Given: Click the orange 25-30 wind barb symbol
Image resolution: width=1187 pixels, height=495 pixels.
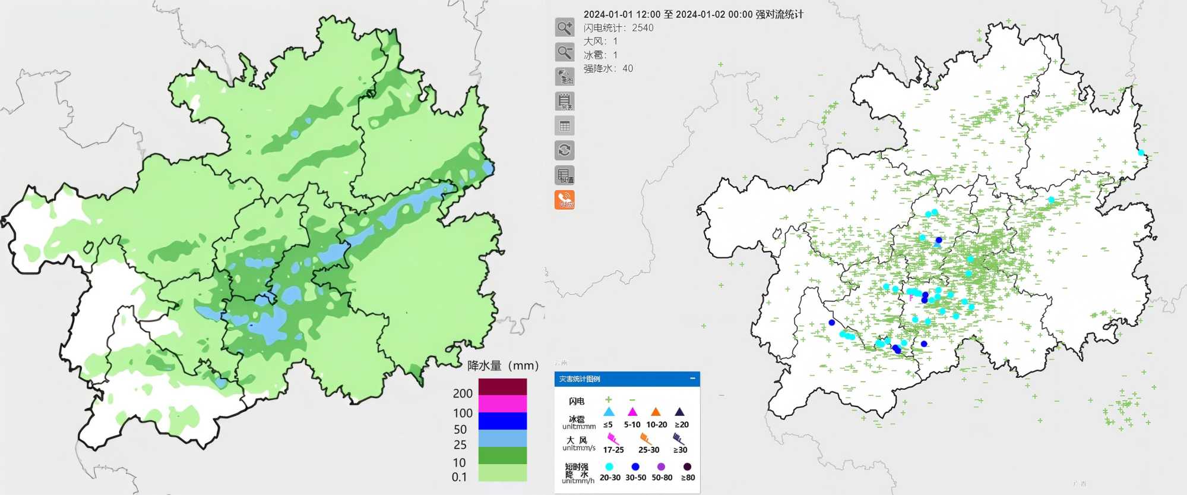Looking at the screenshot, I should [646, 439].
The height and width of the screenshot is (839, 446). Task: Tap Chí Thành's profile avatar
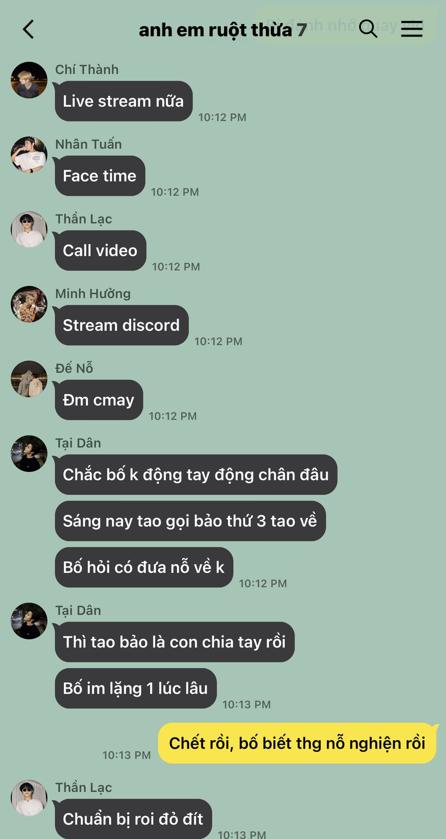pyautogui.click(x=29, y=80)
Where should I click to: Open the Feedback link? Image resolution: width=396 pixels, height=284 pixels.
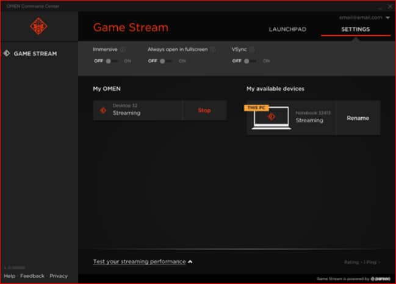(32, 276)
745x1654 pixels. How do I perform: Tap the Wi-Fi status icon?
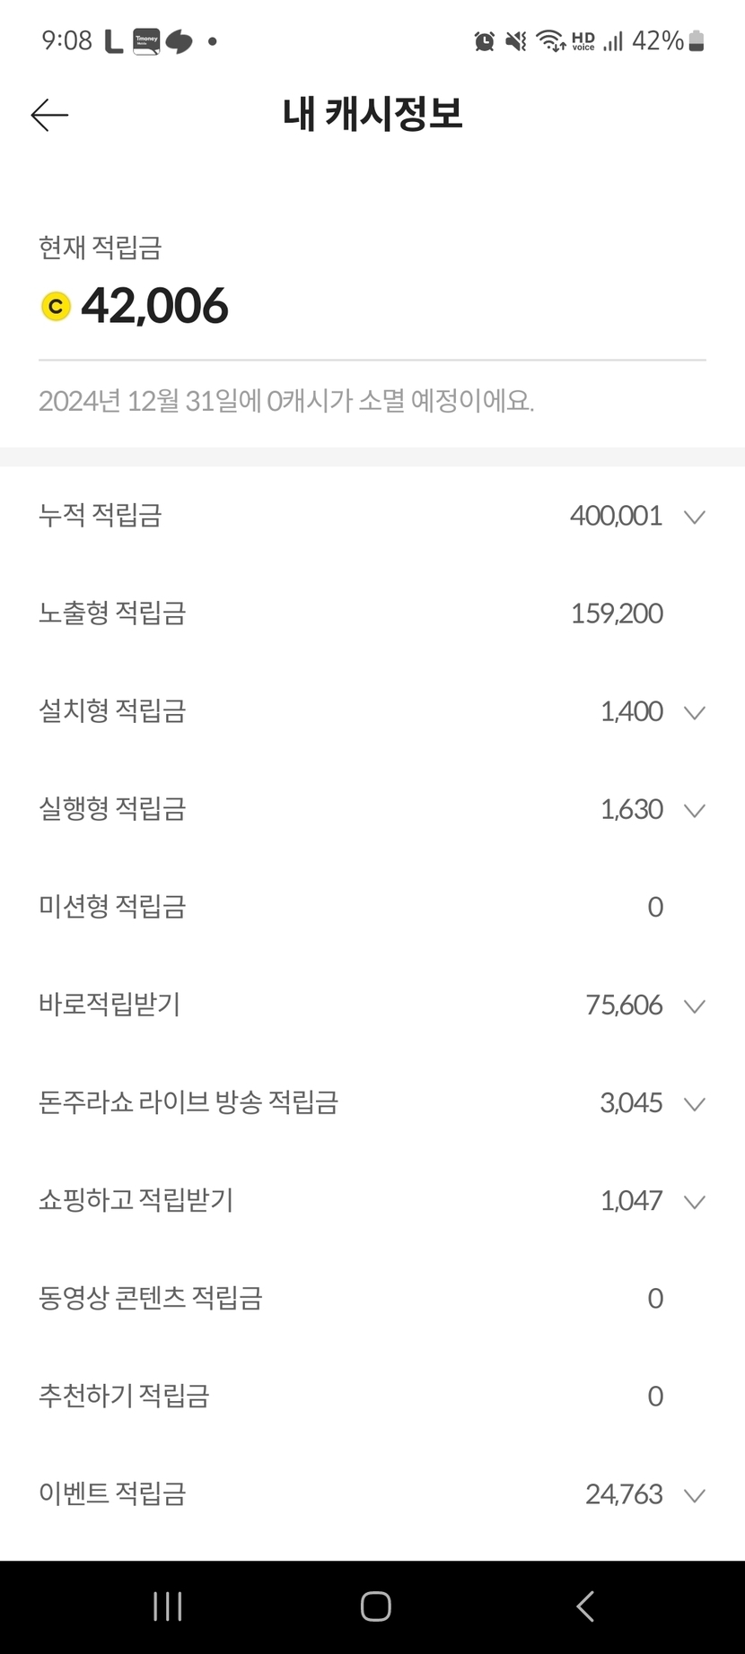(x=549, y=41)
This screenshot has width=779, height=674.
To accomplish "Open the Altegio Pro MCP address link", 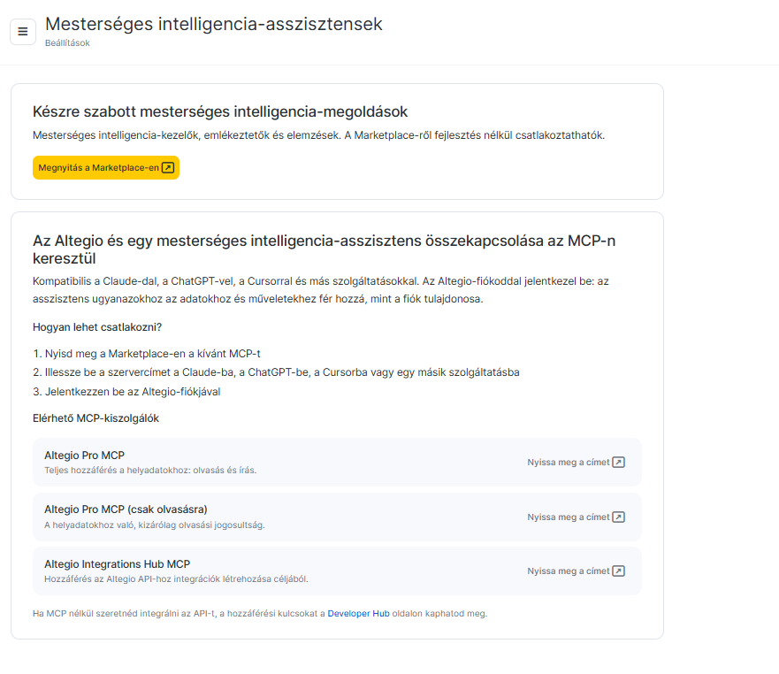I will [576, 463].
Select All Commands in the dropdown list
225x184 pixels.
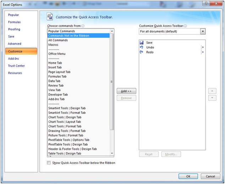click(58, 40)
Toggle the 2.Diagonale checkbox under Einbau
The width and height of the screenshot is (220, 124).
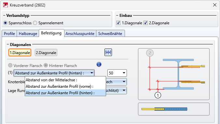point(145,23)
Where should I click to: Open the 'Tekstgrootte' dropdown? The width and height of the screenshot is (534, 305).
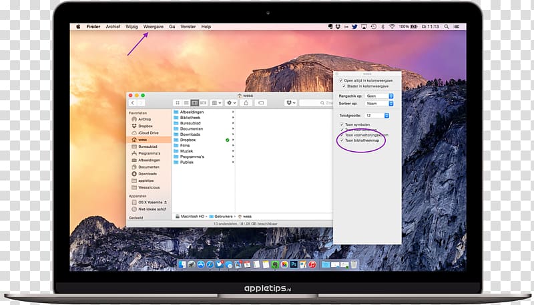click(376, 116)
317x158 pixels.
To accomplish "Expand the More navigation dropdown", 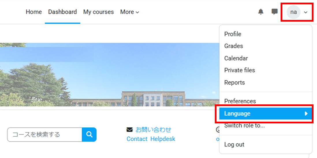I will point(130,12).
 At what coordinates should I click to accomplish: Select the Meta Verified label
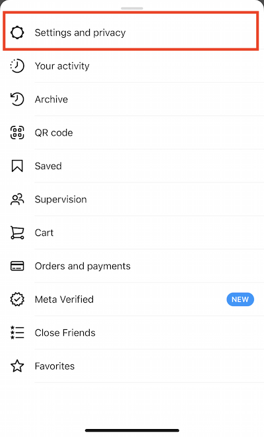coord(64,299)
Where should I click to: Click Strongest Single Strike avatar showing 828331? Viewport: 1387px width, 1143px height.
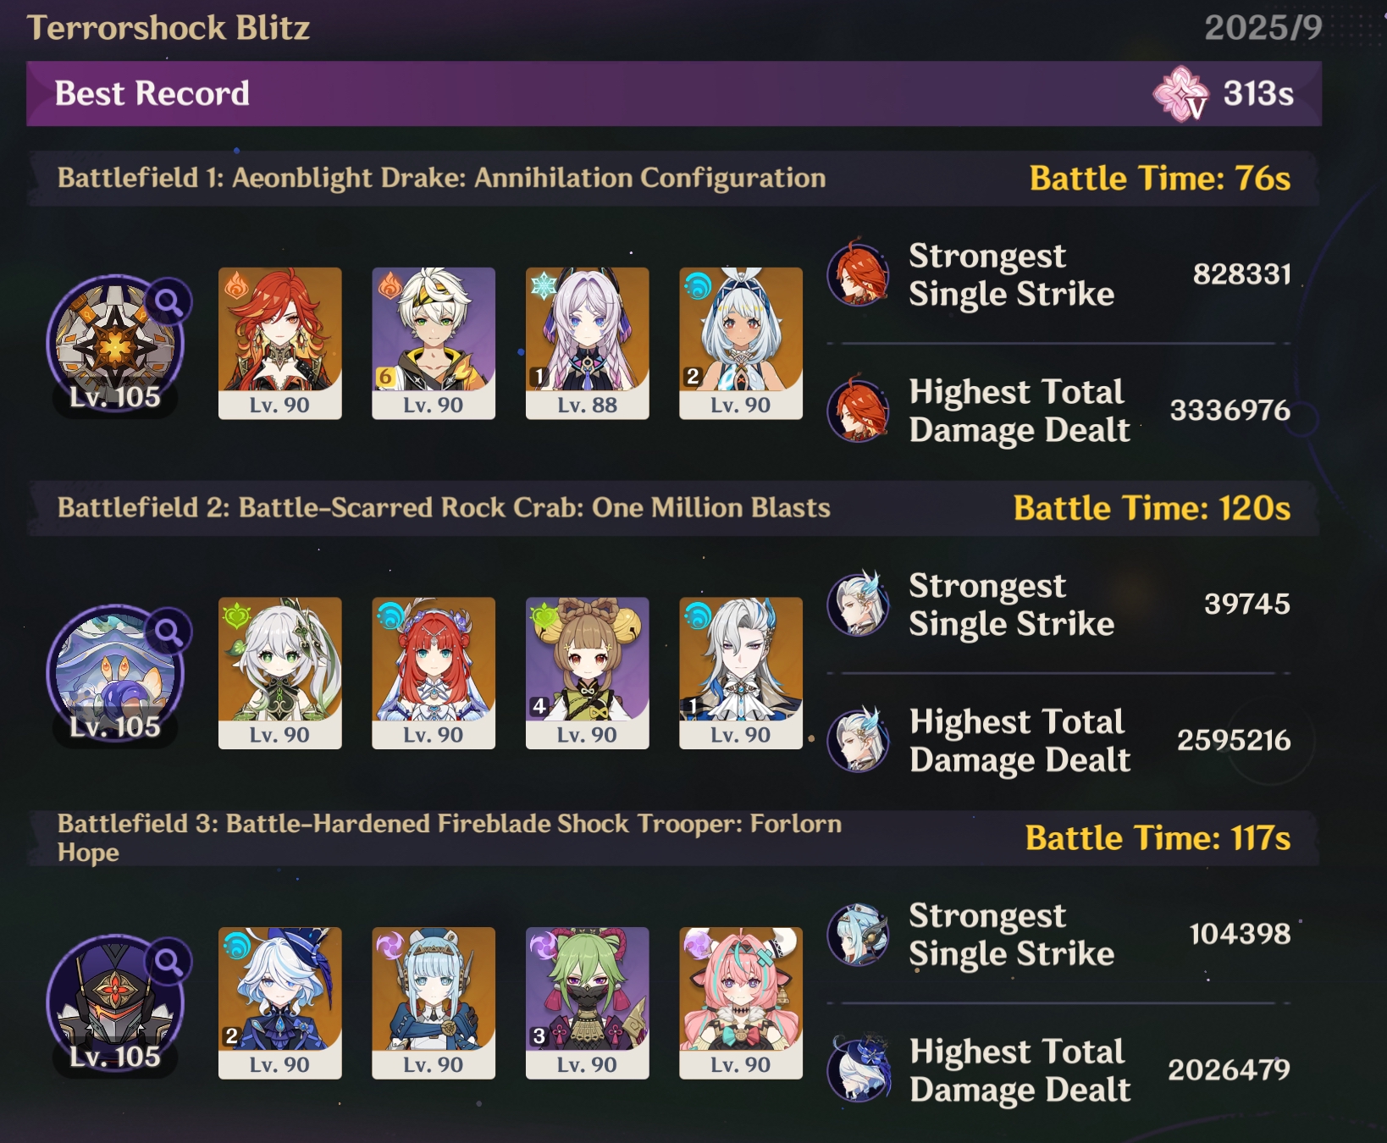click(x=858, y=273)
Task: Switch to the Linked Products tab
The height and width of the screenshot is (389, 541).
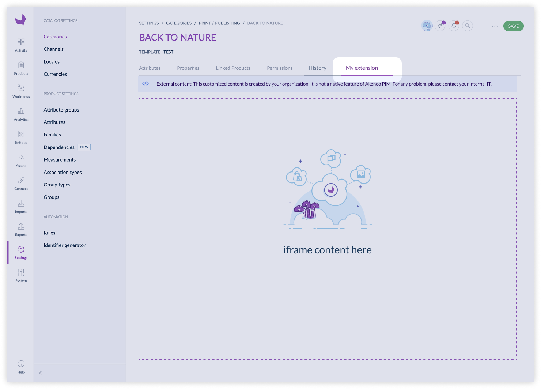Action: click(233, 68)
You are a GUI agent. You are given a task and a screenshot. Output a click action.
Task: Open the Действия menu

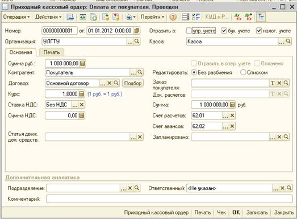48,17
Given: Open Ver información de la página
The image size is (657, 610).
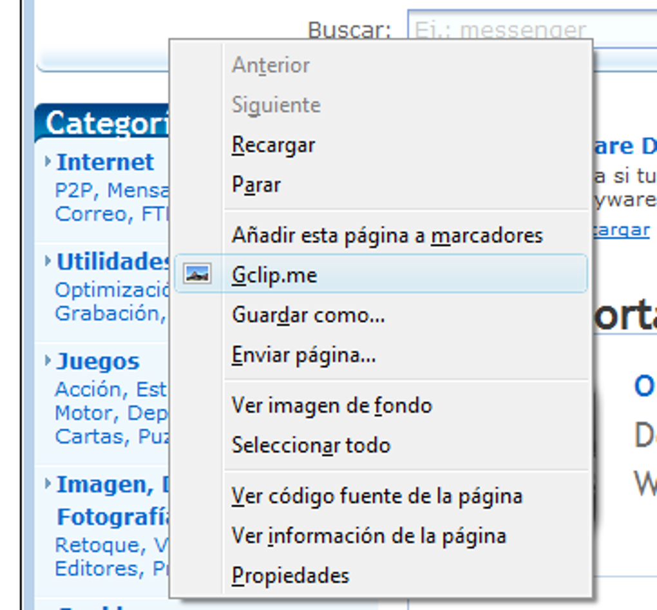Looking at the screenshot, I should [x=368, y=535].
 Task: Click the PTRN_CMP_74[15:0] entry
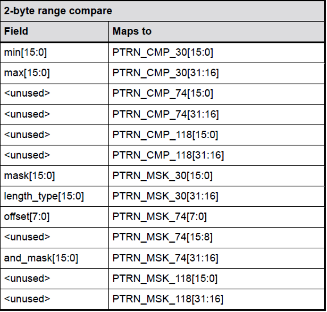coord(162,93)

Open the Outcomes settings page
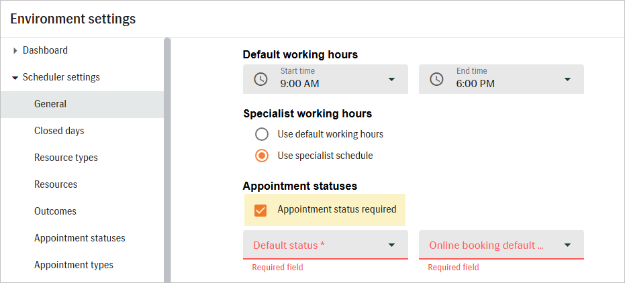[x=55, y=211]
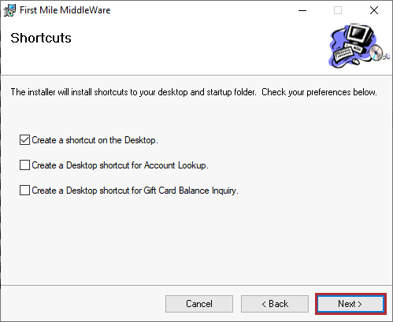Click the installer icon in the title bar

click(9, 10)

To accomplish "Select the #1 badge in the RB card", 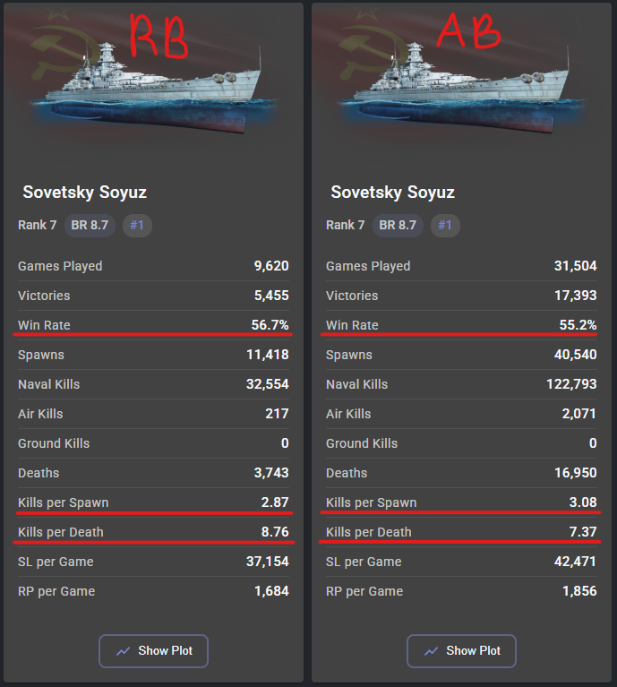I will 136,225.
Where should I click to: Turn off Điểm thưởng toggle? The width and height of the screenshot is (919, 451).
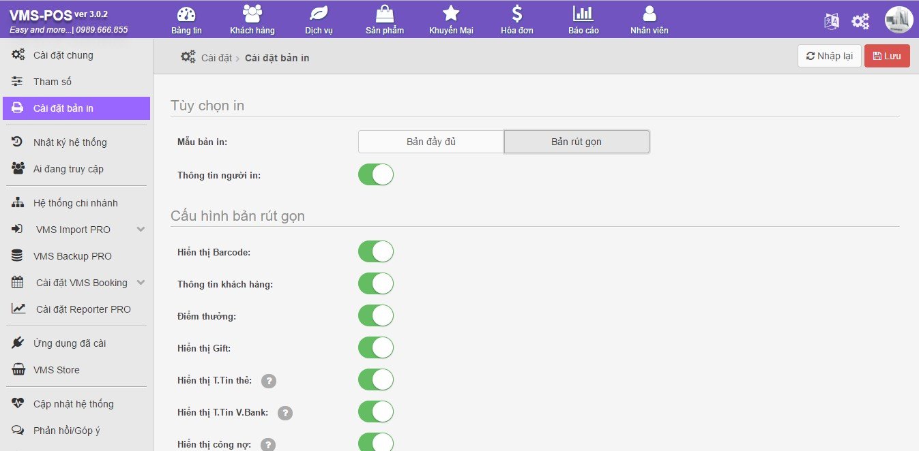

^^^^^^^^^^^^^^^^

What to do
Find where the line with "At what coordinates" sits in the material above and where the line with "Given: Open Ver información de la página" sits. Set down exactly the lines from the first to the second, both included and nothing else, without pictures.

Answer box
 At what coordinates should I click to accomplish: Select the Meta Verified label
coord(64,299)
Where should I click to: Click Strongest Single Strike avatar showing 828331? Viewport: 1387px width, 1143px height.
click(x=858, y=273)
Task: Switch to the Linked Products tab
The height and width of the screenshot is (389, 541).
Action: click(233, 68)
You are a GUI agent. You are given a task and a screenshot. Output a click action.
Task: Open the Действия menu

48,17
Given: Open Ver información de la página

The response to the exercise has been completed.